Allí estaba el azulado cuerpo de su madre, completamente hinchado y golpeado, con su brazo derecho doblado en una posición imposible, con grandes trozos de piel que se le desprendían de su rostro y su espalda. Sus ojos completamente cerrados carentes de todo rastro de vida. Luego de tres días en el agua, los peces habían comenzado a devorar su carne dejándole horrendas marcas en todo su cuerpo. Un espeluznante liquido negro salía desde su boca y sus oídos. El nauseabundo olor invadió toda la habitación y una enorme mosca con una horrenda coloración verde salió por una de las fosas nasales.

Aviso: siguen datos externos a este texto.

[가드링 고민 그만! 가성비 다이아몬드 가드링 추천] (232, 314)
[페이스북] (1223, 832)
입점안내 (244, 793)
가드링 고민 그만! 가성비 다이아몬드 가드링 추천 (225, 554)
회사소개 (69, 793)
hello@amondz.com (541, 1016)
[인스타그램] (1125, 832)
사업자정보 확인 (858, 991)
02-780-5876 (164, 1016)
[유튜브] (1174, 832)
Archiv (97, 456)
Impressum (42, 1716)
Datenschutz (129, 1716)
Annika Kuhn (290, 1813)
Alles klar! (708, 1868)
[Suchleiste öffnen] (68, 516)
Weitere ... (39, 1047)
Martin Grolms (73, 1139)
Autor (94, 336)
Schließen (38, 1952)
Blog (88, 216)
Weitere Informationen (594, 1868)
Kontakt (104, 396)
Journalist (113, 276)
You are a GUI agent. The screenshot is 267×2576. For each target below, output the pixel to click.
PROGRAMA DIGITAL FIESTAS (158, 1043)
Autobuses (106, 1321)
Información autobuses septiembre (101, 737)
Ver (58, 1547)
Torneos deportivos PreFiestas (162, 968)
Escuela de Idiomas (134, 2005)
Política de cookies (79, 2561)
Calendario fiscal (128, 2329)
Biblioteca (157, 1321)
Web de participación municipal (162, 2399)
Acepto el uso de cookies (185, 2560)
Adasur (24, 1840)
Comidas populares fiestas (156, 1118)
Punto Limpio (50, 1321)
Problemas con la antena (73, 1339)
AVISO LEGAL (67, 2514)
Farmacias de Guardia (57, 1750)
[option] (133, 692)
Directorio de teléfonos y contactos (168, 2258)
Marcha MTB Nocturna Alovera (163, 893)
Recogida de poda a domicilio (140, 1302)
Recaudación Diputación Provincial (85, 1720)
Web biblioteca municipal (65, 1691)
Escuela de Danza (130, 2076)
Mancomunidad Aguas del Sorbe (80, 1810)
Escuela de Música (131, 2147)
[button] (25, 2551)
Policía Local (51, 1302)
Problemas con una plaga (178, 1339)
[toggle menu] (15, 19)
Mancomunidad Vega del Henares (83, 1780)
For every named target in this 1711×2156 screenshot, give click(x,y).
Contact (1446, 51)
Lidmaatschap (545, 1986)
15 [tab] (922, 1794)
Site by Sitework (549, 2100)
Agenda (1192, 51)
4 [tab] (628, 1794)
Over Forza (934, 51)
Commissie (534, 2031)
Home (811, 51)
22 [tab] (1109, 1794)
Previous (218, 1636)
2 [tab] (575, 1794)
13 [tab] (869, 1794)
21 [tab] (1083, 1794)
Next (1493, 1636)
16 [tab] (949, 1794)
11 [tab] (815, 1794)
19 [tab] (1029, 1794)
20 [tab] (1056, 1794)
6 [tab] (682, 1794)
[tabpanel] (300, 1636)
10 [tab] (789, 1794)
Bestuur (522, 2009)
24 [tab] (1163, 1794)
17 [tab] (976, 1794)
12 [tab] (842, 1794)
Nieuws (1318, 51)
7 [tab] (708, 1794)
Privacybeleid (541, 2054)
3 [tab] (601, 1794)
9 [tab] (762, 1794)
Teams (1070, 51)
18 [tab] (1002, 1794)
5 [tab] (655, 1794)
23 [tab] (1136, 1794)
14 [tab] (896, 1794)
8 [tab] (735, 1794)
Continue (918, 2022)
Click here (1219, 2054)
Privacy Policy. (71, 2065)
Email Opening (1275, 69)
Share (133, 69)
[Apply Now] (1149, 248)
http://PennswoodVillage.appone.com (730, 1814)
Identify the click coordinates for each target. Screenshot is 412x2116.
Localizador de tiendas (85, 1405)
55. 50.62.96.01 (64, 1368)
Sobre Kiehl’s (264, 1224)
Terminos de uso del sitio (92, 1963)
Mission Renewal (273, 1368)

–Madre. Oh madre. Perdóname por no salvarte perdóname. –Se lamentaba cayendo arrodillado junto a la camilla con el cadáver. La culpa lo invadió. Si tan solo hubiera estado atento en ese momento, quizás hubiera podido salvarla. Pero en su vida las desgracias parecían no tener fin. Fueron tan solo unos días de felicidad los que pudo disfrutar con su familia hasta que nuevamente la amargura lo había tomado desprevenido. Entonces pensó, la enfermedad habría de llevarlo muy pronto, en ese momento su pequeño hermano estaría solo. No pudo evitar pensar que, por su culpa, su pequeño hermano pasaría el resto de su vida completamente solo.